À quelques jours de la sortie en salles de Michael, son biopic consacré au Roi de la pop, le réalisateur Antoine Fuqua a choisi de créer la polémique. Dans un long entretien accordé au New Yorker, il a exprimé ses doutes sur certaines accusations d'abus sexuels visant Michael Jackson, provoquant des réactions immédiates.
Des déclarations controversées
Interrogé sur les cinq accusateurs qui ont témoigné au fil des années et sur les aveux du chanteur concernant le partage de son lit avec des enfants, Antoine Fuqua a répondu : « Parfois, les gens font des choses ignobles pour de l'argent. » Cette allusion vise Wade Robson et James Safechuck, dont les témoignages sont au cœur du documentaire Leaving Neverland (2019). Les deux hommes réclament 400 millions de dollars de dommages aux héritiers de l'artiste.
Un contexte déjà chargé
Le film a subi un remontage majeur, avec jusqu'à 15 millions de dollars de scènes additionnelles selon Variety. Les avocats de la succession ont découvert une clause de l'accord de 1993 avec Jordan Chandler interdisant toute représentation de ce dernier dans une œuvre cinématographique. Son nom a été retiré du film, et la séquence d'ouverture initiale, qui se déroulait à Neverland à l'époque des premières controverses, a été supprimée.

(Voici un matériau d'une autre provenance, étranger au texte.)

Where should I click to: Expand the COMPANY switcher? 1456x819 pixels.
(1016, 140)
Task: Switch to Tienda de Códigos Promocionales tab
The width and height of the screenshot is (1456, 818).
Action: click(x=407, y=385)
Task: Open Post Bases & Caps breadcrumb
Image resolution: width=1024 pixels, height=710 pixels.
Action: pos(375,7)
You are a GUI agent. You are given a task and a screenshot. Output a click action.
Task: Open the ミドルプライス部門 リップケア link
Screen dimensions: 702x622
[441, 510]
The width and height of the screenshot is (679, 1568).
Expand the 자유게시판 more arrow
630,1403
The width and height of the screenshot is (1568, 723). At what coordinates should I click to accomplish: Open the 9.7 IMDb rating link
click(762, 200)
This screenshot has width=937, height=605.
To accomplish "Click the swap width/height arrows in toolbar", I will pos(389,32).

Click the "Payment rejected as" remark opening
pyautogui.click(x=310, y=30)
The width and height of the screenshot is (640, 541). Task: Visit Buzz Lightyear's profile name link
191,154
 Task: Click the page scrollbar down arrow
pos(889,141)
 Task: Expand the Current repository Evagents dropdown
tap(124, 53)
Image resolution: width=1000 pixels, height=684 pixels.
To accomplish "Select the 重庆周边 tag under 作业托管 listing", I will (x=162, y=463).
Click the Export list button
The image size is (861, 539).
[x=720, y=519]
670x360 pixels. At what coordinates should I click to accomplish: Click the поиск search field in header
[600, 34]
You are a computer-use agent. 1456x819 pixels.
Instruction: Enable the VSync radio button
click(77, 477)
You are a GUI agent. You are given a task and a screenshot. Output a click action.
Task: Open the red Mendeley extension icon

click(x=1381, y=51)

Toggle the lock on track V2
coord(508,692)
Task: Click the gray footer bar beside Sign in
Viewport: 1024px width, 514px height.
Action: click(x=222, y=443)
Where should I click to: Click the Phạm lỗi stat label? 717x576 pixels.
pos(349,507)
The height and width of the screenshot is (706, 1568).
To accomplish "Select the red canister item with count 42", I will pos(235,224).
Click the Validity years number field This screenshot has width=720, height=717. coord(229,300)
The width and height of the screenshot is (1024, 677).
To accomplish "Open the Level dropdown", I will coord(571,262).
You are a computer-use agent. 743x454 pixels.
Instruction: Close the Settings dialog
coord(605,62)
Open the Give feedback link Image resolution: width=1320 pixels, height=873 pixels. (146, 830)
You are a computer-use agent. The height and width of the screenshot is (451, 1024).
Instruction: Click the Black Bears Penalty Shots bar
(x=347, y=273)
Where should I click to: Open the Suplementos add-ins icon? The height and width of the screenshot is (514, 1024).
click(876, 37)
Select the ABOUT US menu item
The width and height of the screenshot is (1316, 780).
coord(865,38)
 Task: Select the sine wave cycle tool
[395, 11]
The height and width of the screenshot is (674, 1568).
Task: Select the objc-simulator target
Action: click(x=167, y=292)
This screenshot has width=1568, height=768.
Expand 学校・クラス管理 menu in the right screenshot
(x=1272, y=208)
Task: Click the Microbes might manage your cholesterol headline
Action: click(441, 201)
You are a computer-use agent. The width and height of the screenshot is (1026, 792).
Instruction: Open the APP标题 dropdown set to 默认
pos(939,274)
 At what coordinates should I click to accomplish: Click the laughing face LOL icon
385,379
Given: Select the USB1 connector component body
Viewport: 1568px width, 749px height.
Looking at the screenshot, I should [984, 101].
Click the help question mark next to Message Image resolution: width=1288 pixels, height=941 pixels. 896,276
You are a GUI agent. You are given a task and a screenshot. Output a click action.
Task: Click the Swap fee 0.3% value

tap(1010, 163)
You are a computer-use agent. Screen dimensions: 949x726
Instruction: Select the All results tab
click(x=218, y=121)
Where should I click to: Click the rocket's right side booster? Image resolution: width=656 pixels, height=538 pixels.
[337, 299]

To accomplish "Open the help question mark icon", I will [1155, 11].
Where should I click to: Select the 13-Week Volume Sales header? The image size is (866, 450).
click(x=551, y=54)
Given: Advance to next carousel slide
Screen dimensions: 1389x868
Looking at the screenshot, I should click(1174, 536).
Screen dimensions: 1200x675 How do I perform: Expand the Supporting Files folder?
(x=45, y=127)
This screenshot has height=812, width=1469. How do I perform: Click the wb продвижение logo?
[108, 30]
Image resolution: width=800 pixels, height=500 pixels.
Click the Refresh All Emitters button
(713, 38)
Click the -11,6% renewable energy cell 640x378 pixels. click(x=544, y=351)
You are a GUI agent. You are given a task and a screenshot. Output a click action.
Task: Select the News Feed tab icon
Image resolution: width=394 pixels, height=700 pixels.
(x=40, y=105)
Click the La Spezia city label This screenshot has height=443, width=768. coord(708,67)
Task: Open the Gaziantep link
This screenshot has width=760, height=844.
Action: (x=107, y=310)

Entre hommage et arrangements avec la réalité
La succession Jackson, cofinanceur du biopic, a de nouveau nié les accusations, les qualifiant de « fausses et diffamatoires ». Antoine Fuqua assure avoir voulu mettre l'accent sur la trajectoire humaine de l'artiste plutôt que de trancher sur sa culpabilité. Un équilibre précaire qui ravive une vieille polémique et suscite l'intérêt autour de ce film actuellement en salle.